* _Problem details_: From the line with "The image size is (1024, 494)." to the line with "Click the Restore", retype every line exactly, including those two, and leave out the rest of the data below.

[Collected data]

>>>>>

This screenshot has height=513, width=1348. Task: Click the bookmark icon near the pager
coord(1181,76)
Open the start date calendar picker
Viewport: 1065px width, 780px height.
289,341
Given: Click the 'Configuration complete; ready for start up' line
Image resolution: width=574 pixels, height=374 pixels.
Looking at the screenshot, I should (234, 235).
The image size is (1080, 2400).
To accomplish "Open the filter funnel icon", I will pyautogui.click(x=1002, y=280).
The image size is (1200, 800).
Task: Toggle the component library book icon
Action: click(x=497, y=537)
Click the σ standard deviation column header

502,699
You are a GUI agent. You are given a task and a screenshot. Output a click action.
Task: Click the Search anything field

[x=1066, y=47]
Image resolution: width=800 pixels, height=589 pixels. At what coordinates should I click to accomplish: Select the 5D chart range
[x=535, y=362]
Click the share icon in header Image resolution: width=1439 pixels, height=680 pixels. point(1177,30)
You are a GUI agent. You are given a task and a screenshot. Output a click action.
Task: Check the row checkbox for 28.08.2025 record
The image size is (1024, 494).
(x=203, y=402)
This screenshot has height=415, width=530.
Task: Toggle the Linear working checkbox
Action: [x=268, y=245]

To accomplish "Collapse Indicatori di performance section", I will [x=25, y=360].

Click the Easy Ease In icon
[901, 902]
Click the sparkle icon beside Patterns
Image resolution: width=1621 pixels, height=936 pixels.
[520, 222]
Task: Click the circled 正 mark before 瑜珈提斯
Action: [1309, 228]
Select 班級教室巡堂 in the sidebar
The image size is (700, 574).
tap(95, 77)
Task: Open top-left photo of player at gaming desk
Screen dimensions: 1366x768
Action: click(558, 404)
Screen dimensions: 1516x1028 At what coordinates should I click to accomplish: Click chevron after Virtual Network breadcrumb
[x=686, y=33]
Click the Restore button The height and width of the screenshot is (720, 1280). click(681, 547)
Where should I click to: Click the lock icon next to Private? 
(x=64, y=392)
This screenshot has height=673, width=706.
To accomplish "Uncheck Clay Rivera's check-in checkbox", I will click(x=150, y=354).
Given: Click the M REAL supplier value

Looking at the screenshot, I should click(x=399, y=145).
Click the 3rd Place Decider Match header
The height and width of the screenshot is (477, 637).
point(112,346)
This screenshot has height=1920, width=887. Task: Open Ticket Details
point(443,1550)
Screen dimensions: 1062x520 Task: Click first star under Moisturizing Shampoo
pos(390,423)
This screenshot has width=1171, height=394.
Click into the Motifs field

<<<<<

* _Answer_:
The image size is (1024, 494).
(x=203, y=402)
This screenshot has height=415, width=530.
Task: Toggle the Linear working checkbox
Action: [x=268, y=245]

To accomplish "Collapse Indicatori di performance section", I will [x=25, y=360].

Click the Easy Ease In icon
[901, 902]
Click the sparkle icon beside Patterns
Image resolution: width=1621 pixels, height=936 pixels.
[520, 222]
Task: Click the circled 正 mark before 瑜珈提斯
Action: [1309, 228]
Select 班級教室巡堂 in the sidebar
The image size is (700, 574).
tap(95, 77)
Task: Open top-left photo of player at gaming desk
Screen dimensions: 1366x768
Action: click(558, 404)
Screen dimensions: 1516x1028 At what coordinates should I click to accomplish: Click chevron after Virtual Network breadcrumb
[x=686, y=33]
Click the Restore button The height and width of the screenshot is (720, 1280). click(681, 547)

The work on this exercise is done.